Dioxins as a biomarker
Sample collection and storage
- Adipose tissue but mainly blood and breast milk have frequently been used as matrices for dioxins
- Expressed on a lipid basis, correlations between different tissues are generally good.
- For the general population, more than 90% of the total daily intake is derived through food
- For different European countries, total daily intake is around 0,8-2 pg TEQ/kg body weight/day.
- Dioxins are generally very resistant to metabolization and excretion, with half-lives of several years.
Standard sampling methods for blood, adipose tissue or breast milk should be followed.
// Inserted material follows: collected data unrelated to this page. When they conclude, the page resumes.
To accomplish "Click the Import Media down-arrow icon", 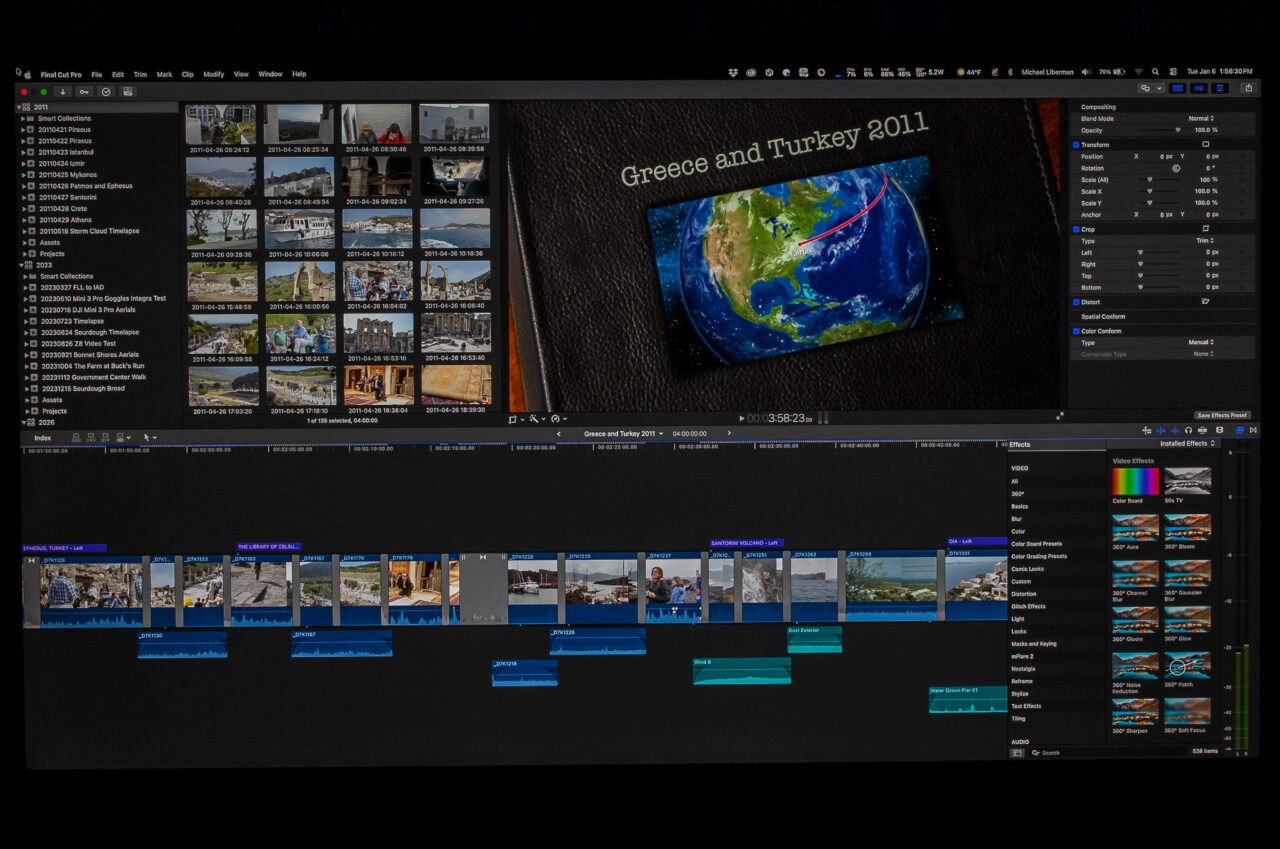I will tap(62, 91).
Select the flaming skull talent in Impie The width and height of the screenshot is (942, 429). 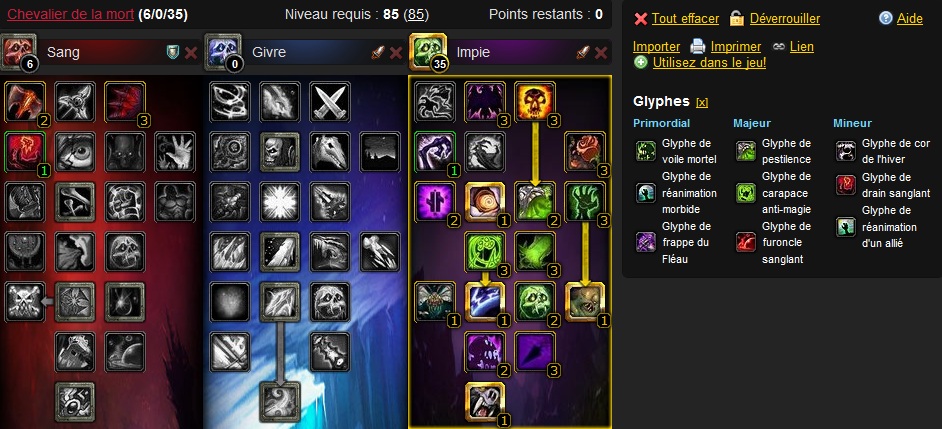pyautogui.click(x=535, y=102)
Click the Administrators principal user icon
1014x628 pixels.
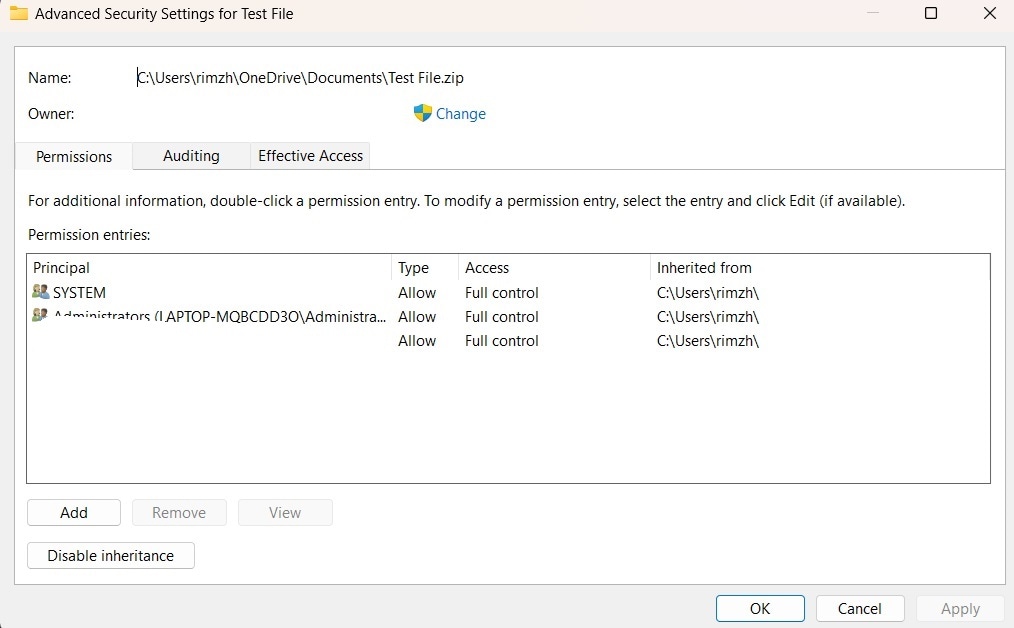(40, 316)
Samples are stored at -20°C.
- Mostly combinations of high resolution gas chromatography and mass spectroscopy (HRGC/HRMS).
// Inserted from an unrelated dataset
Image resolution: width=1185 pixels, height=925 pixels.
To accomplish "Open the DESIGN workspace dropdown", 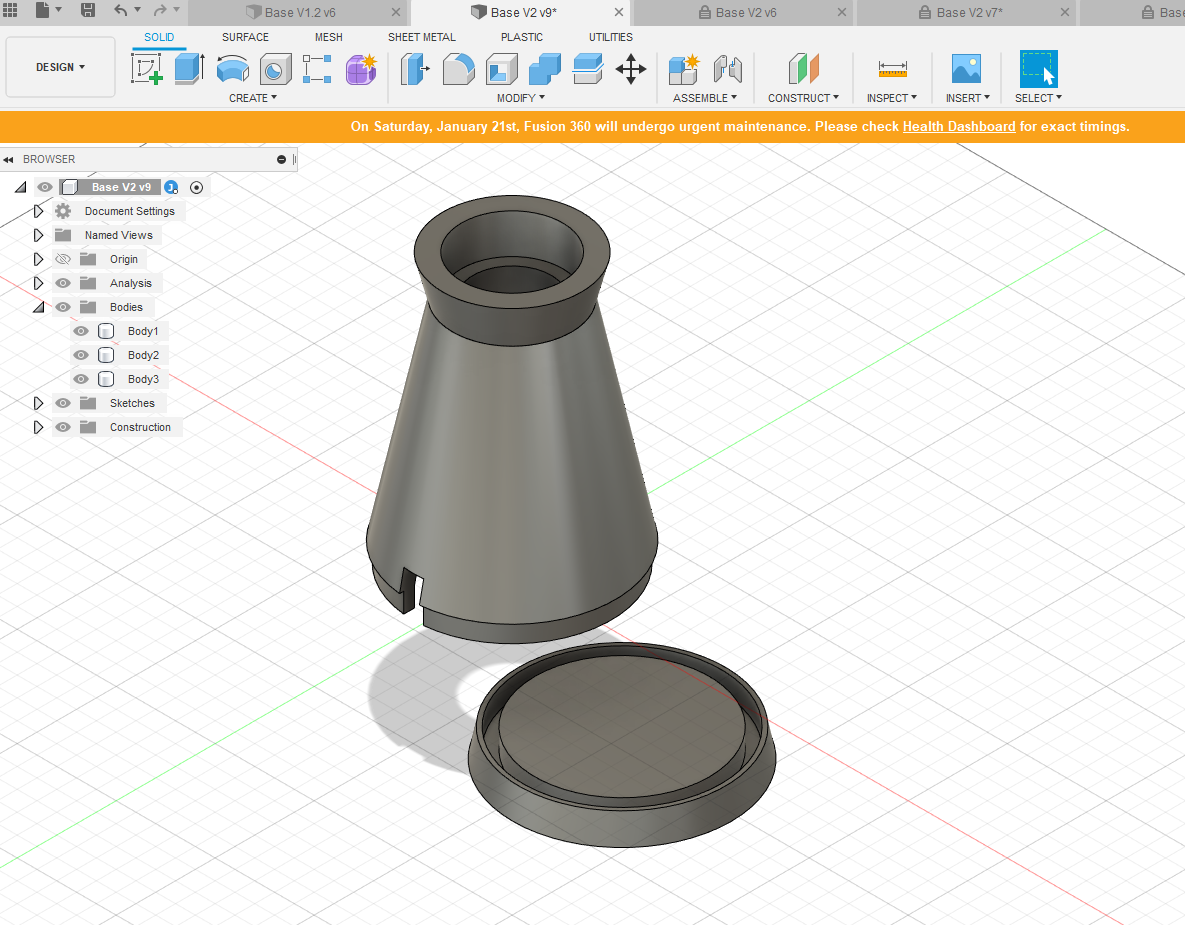I will tap(60, 67).
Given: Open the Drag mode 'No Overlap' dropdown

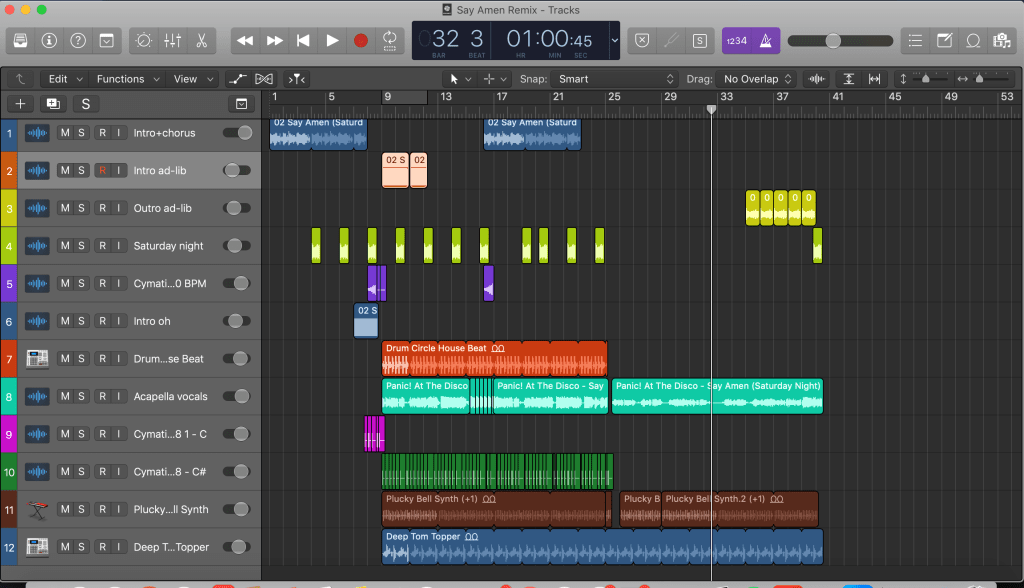Looking at the screenshot, I should (757, 79).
- Bio-analytical methods (in vitro and ligand binding assays) have been developed as a rapid, relatively cheap and sensitive alternatives, though they cannot replace chemical-analytical methods.
- For milk and serum, levels of detection for individual congeners are around 0,05 pg/g lipid.
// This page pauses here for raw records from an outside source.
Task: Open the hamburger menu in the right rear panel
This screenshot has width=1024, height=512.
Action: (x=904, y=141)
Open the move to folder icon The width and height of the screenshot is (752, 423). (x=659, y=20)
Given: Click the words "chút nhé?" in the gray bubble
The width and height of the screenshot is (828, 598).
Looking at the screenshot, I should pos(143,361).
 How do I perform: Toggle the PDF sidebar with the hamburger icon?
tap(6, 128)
- For almost 20 years, WHO/EURO has been coordinating inter-laboratory quality assessment studies for dioxins in breast milk ald blood.
- Generally good inter-laboratory comparability (relative standard deviations of 13%), though variability for individual congeners can be considerably higher.
Analytical methods have been validated by several international agencies (e.g. USEPA, EC).
Age, food patterns, body mass index and gender can have profound effects on dioxin levels in human tissues.
Concentrations reported in literature:
- Median dioxin levels in breast milk ranged from 3,34–22,3 pg/g fat
- Concentrations in blood are reported to be around 20-60 pg TEQ/g fat.
- Daily intake concentrations are estimated to be around 0,8-2 pg TEQ/kg bw/day.
- Critical total daily intake values are around 1-4 pg TEQ/kg bw/day
- Several dioxins are presumed to be human carcinogens, both for acute short term, and chronic long term exposure.
- Dioxin TEQ exposures within roughly 3-fold of current background levels may be carcinogenic.
- There are indications that in utero exposure to dioxins may result in (neuro)developmental delays, chloracne, alteration of thyroid hormone status and decreased long function.
Time trend, geographical variation, susceptibel groups:
- Dioxin levels in breast milk are decreasing, in some countries up to 50%.
- Global dioxin levels are highest in Western Europe highest.
- Babies, small children, and humans exposed through diet, are the most susceptible groups.